The issue of pension fund deficits undermining corporate investment and M&A activity in the UK was underlined in May when the UK government offered to “invest” between £1.1bn and £1.3bn in the Post Office, managed by Royal Mail. The Royal Mail’s chief executive, Adam Crozier, said of the deal: “[It’s] fantastic for taxpayers, who will get a good return; fantastic for the company; for our people, and for our customers, who will get an improved service. There are no losers in this. It’s a great deal from every point of view.”
The UK postal market was opened to full competition at the beginning of this year and so the Post Office’s competitors are understandably sour about what they see as a government bail out of a business that last year lost £111m and has a £5bn hole in its pension fund. Without an apparent trace of irony Allan Leighton, chairman of Royal Mail, said of the deal with the UK government: “It’s not a bail-out, There’s a return for the investor. Our investment case is that for every £1, it will get £5 back.”
If allowed to invest, private equity firms might be more than tempted by such a promised return, but heavy unionisation of the Royal Mail’s Post Office staff aside, would view walking into a £5bn pension fund deficit as financial suicide. A recent survey by Grant Thornton Corporate Finance of activity in the UK mid market during Q1 this year found 15% concerned that pension fund deficits would present a significant barrier to investment during 2006.

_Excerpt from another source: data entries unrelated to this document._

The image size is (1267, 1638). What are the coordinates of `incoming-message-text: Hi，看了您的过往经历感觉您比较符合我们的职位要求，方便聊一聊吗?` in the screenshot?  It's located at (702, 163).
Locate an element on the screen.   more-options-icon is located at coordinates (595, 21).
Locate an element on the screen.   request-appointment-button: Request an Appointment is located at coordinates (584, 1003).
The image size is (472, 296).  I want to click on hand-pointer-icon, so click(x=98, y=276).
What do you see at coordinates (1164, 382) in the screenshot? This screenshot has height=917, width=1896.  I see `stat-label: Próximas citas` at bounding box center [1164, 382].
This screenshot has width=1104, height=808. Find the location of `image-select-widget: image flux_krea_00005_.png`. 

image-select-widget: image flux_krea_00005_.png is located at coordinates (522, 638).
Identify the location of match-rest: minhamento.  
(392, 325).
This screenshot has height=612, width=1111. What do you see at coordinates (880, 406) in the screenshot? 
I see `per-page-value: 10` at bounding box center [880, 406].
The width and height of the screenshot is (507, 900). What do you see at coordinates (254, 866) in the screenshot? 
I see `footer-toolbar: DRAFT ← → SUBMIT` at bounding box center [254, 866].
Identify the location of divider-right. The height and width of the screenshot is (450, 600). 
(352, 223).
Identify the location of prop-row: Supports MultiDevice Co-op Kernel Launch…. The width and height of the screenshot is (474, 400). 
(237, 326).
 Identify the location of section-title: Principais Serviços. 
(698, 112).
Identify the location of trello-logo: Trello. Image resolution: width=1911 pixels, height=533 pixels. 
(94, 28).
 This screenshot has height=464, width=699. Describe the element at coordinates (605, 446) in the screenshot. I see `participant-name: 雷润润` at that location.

It can only be hoped that the several billion pound “investment” in the Post Office, fares better than the several million pound “investment” in Rover shortly prior to the last General Election in the UK (2004.) This shored up the payroll until election votes were counted and then redundancies began in earnest. This was in a business that many in the financial sector, who actually understand what it means to maintain a healthy balance sheet, regard as being snatched from the brim of possible success when Alchemy Partners was cut out of the running due to political concerns about asset stripping, for which read manufacturing job losses, in 2000.